The floors at work bother me.
Not in any sensory way – I love chocolate terrazzo. And they’re not damaged or slippery or haunted by the ghost of Elvis. It’s not like they sneak onto my property and leave burning bags of dog crap on my steps.
What bothers me is that they exist.
These floors were laid in 1955, when my mother was in her twenties and my father was in his thirties.
They were there when my parents got married.
They were there when my brother was born.
Also when my sister and I were born.
They were there when my grandmother died.
They were there when my father developed angina, and also when he had his bypass.
They were even there when his heart finally gave way and he died. And during the wake.
And when I got married.
And when my kids were born.
What bothers me about the floors is this. While my family went from my mother and father living separately as young single people, to a married couple with kids, to sick elderly people, to a widow, to an entirely new generation, those floors were always there. And they always looked virtually the same. And they never changed. Through all the birthday parties and detention sentences. Through all the new gardens and job changes. Through everything. There are spots on the sides of the stairs where I don’t think anyone has ever even tread. Those floors haven’t changed a damn bit and my father went from a young man to an elderly sick person to ashes. I don’t understand that. I can’t ever sit and look through a photo album with my father again. But I can walk on the same floor that he did once. And it will feel the same.
It makes sense to me that people age and die. Bodies, after all, are just flesh and blood.
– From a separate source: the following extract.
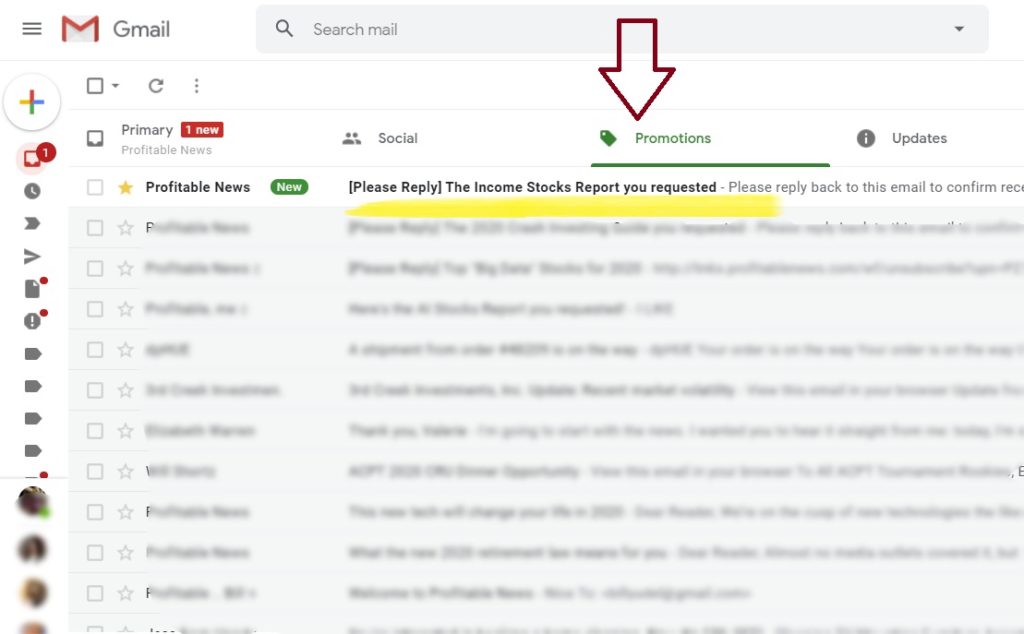Screen dimensions: 1024x634
Task: Click the Compose plus button
Action: (x=32, y=102)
People change, relationships end, new ones start, politics and trends adjust. All that’s fine. But yet there are a lot of silent sentinels in this world, objects that sit idly by and watch the world, and they never change a damn bit. Just look at the beautiful paintings unearthed in Pompeii – they sat untouched for centuries while the people who painted them changed to volcanic ash fossils and the entire empire crumbled. The people who created them would not recognize 90% of the world we live in. But the paintings look the same.
There is an entire group (“once was home”) on Flickr devoted to documenting the trivial, the meaningless, the thoroughly unnoticed artifacts of everyday life that remain long, long after the people have gone. A spoon on a shelf. A calendar turned to the current month (January 1978). A pamphlet for medical care. Spring, Summer, Fall, Winter, all move by and these things remain, perched on a shelf waiting for their owner’s return like a dog left in the country by an overwhelmed family.
I would almost feel better if mine disappeared with me. It’s creepy.
I’m just saying. Those damn floors mock me.